Stored data entries:
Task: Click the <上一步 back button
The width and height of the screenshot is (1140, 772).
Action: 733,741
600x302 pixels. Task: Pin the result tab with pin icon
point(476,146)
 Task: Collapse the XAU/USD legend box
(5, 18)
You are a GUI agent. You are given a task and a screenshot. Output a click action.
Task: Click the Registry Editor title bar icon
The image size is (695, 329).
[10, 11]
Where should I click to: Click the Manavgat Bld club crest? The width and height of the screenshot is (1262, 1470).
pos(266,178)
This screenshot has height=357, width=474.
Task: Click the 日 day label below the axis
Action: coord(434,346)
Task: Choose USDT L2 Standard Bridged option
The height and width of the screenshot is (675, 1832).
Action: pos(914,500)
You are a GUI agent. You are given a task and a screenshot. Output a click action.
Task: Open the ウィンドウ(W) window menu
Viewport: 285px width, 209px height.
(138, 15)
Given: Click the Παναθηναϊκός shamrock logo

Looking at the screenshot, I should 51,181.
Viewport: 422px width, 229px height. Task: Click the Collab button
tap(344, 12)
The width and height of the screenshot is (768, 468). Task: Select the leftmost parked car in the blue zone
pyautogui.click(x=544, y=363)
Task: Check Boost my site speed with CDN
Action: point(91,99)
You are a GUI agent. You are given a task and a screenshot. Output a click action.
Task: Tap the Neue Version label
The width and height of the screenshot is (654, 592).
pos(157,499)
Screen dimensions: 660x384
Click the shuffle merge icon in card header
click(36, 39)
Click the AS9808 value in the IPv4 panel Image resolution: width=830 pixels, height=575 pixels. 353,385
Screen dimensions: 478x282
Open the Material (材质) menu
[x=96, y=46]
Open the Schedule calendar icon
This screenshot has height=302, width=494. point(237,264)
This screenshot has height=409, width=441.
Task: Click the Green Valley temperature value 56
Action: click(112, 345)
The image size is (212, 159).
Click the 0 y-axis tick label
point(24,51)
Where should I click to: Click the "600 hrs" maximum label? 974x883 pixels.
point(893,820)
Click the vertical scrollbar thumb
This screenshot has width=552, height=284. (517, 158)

◆ **ACTIVITY**: Each entry above needs to be duplicated exactly.

◆ **TASK OUTPUT**:
Task: Click the <上一步 back button
The width and height of the screenshot is (1140, 772).
Action: 733,741
600x302 pixels. Task: Pin the result tab with pin icon
point(476,146)
 Task: Collapse the XAU/USD legend box
(5, 18)
You are a GUI agent. You are given a task and a screenshot. Output a click action.
Task: Click the Registry Editor title bar icon
The image size is (695, 329).
[10, 11]
Where should I click to: Click the Manavgat Bld club crest? The width and height of the screenshot is (1262, 1470).
pos(266,178)
This screenshot has height=357, width=474.
Task: Click the 日 day label below the axis
Action: coord(434,346)
Task: Choose USDT L2 Standard Bridged option
The height and width of the screenshot is (675, 1832).
Action: pos(914,500)
You are a GUI agent. You are given a task and a screenshot. Output a click action.
Task: Open the ウィンドウ(W) window menu
Viewport: 285px width, 209px height.
(138, 15)
Given: Click the Παναθηναϊκός shamrock logo

Looking at the screenshot, I should 51,181.
Viewport: 422px width, 229px height. Task: Click the Collab button
tap(344, 12)
The width and height of the screenshot is (768, 468). Task: Select the leftmost parked car in the blue zone
pyautogui.click(x=544, y=363)
Task: Check Boost my site speed with CDN
Action: point(91,99)
You are a GUI agent. You are given a task and a screenshot. Output a click action.
Task: Tap the Neue Version label
The width and height of the screenshot is (654, 592).
pos(157,499)
Screen dimensions: 660x384
Click the shuffle merge icon in card header
click(36, 39)
Click the AS9808 value in the IPv4 panel Image resolution: width=830 pixels, height=575 pixels. 353,385
Screen dimensions: 478x282
Open the Material (材质) menu
[x=96, y=46]
Open the Schedule calendar icon
This screenshot has height=302, width=494. point(237,264)
This screenshot has height=409, width=441.
Task: Click the Green Valley temperature value 56
Action: click(112, 345)
The image size is (212, 159).
Click the 0 y-axis tick label
point(24,51)
Where should I click to: Click the "600 hrs" maximum label? 974x883 pixels.
point(893,820)
Click the vertical scrollbar thumb
This screenshot has width=552, height=284. (517, 158)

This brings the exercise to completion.